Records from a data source

§

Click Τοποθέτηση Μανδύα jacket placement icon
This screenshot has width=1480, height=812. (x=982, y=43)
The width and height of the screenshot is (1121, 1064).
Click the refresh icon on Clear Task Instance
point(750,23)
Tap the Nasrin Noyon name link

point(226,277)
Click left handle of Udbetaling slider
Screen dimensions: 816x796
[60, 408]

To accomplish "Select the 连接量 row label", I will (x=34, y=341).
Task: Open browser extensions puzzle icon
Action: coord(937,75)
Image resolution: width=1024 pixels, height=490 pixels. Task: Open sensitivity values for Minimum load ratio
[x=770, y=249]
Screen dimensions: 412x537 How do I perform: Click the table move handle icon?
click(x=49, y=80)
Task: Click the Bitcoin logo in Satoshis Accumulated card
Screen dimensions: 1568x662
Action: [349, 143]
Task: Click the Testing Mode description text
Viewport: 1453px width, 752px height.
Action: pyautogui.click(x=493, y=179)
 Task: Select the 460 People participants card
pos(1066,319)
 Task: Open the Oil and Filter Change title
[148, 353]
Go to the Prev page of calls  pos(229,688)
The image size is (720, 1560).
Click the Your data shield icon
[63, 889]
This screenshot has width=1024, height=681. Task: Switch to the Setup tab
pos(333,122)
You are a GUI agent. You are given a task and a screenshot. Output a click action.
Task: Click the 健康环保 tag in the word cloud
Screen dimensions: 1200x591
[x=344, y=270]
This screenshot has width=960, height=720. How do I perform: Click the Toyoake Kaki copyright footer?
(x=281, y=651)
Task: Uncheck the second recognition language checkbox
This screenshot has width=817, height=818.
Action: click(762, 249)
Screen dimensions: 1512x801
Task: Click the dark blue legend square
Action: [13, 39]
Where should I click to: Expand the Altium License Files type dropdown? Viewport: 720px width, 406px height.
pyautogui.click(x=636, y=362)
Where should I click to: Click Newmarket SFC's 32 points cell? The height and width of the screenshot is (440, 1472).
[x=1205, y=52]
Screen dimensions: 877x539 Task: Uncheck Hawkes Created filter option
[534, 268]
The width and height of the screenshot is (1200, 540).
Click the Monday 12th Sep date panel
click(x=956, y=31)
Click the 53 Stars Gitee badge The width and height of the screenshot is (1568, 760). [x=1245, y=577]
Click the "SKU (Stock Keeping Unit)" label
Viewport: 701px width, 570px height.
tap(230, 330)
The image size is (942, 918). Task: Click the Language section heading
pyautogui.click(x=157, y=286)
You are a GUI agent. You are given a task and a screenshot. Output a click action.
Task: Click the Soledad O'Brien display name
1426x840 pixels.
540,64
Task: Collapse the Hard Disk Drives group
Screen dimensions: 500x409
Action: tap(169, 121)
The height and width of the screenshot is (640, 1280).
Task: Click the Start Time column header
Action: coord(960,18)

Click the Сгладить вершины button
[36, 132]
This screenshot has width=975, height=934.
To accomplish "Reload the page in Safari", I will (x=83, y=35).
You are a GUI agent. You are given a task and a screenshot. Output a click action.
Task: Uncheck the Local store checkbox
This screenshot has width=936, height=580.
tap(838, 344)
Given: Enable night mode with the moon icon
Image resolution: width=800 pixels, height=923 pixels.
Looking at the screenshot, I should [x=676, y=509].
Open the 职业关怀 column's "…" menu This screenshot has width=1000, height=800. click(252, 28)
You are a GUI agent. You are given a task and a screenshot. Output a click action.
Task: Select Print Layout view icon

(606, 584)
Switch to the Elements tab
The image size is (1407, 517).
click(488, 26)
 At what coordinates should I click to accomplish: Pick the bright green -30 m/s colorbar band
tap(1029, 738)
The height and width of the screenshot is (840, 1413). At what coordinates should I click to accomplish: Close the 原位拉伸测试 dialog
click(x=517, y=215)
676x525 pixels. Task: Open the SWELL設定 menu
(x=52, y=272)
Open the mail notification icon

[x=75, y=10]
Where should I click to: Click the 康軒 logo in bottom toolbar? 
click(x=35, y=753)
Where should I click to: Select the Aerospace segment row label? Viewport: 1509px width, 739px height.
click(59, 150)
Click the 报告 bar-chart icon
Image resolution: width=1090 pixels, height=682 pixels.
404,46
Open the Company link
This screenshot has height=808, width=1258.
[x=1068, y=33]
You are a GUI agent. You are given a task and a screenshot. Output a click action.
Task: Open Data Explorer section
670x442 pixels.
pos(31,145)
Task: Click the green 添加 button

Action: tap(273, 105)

§

§ **AIM OF THE EXERCISE**:
Set down the records above once more, exactly as they stand.

§ **SOLUTION FOR THIS PROBLEM**:
Click Τοποθέτηση Μανδύα jacket placement icon
This screenshot has width=1480, height=812. (x=982, y=43)
The width and height of the screenshot is (1121, 1064).
Click the refresh icon on Clear Task Instance
point(750,23)
Tap the Nasrin Noyon name link

point(226,277)
Click left handle of Udbetaling slider
Screen dimensions: 816x796
[60, 408]

To accomplish "Select the 连接量 row label", I will (x=34, y=341).
Task: Open browser extensions puzzle icon
Action: coord(937,75)
Image resolution: width=1024 pixels, height=490 pixels. Task: Open sensitivity values for Minimum load ratio
[x=770, y=249]
Screen dimensions: 412x537 How do I perform: Click the table move handle icon?
click(x=49, y=80)
Task: Click the Bitcoin logo in Satoshis Accumulated card
Screen dimensions: 1568x662
Action: [349, 143]
Task: Click the Testing Mode description text
Viewport: 1453px width, 752px height.
Action: pyautogui.click(x=493, y=179)
 Task: Select the 460 People participants card
pos(1066,319)
 Task: Open the Oil and Filter Change title
[148, 353]
Go to the Prev page of calls  pos(229,688)
The image size is (720, 1560).
Click the Your data shield icon
[63, 889]
This screenshot has width=1024, height=681. Task: Switch to the Setup tab
pos(333,122)
You are a GUI agent. You are given a task and a screenshot. Output a click action.
Task: Click the 健康环保 tag in the word cloud
Screen dimensions: 1200x591
[x=344, y=270]
This screenshot has width=960, height=720. How do I perform: Click the Toyoake Kaki copyright footer?
(x=281, y=651)
Task: Uncheck the second recognition language checkbox
This screenshot has width=817, height=818.
Action: click(762, 249)
Screen dimensions: 1512x801
Task: Click the dark blue legend square
Action: [13, 39]
Where should I click to: Expand the Altium License Files type dropdown? Viewport: 720px width, 406px height.
pyautogui.click(x=636, y=362)
Where should I click to: Click Newmarket SFC's 32 points cell? The height and width of the screenshot is (440, 1472).
[x=1205, y=52]
Screen dimensions: 877x539 Task: Uncheck Hawkes Created filter option
[534, 268]
The width and height of the screenshot is (1200, 540).
Click the Monday 12th Sep date panel
click(x=956, y=31)
Click the 53 Stars Gitee badge The width and height of the screenshot is (1568, 760). [x=1245, y=577]
Click the "SKU (Stock Keeping Unit)" label
Viewport: 701px width, 570px height.
tap(230, 330)
The image size is (942, 918). Task: Click the Language section heading
pyautogui.click(x=157, y=286)
You are a GUI agent. You are given a task and a screenshot. Output a click action.
Task: Click the Soledad O'Brien display name
1426x840 pixels.
540,64
Task: Collapse the Hard Disk Drives group
Screen dimensions: 500x409
Action: tap(169, 121)
The height and width of the screenshot is (640, 1280).
Task: Click the Start Time column header
Action: coord(960,18)

Click the Сгладить вершины button
[36, 132]
This screenshot has width=975, height=934.
To accomplish "Reload the page in Safari", I will (x=83, y=35).
You are a GUI agent. You are given a task and a screenshot. Output a click action.
Task: Uncheck the Local store checkbox
This screenshot has width=936, height=580.
tap(838, 344)
Given: Enable night mode with the moon icon
Image resolution: width=800 pixels, height=923 pixels.
Looking at the screenshot, I should [x=676, y=509].
Open the 职业关怀 column's "…" menu This screenshot has width=1000, height=800. click(252, 28)
You are a GUI agent. You are given a task and a screenshot. Output a click action.
Task: Select Print Layout view icon

(606, 584)
Switch to the Elements tab
The image size is (1407, 517).
click(488, 26)
 At what coordinates should I click to accomplish: Pick the bright green -30 m/s colorbar band
tap(1029, 738)
The height and width of the screenshot is (840, 1413). At what coordinates should I click to accomplish: Close the 原位拉伸测试 dialog
click(x=517, y=215)
676x525 pixels. Task: Open the SWELL設定 menu
(x=52, y=272)
Open the mail notification icon

[x=75, y=10]
Where should I click to: Click the 康軒 logo in bottom toolbar? 
click(x=35, y=753)
Where should I click to: Select the Aerospace segment row label? Viewport: 1509px width, 739px height.
click(59, 150)
Click the 报告 bar-chart icon
Image resolution: width=1090 pixels, height=682 pixels.
404,46
Open the Company link
This screenshot has height=808, width=1258.
[x=1068, y=33]
You are a GUI agent. You are given a task and a screenshot. Output a click action.
Task: Open Data Explorer section
670x442 pixels.
pos(31,145)
Task: Click the green 添加 button

Action: tap(273, 105)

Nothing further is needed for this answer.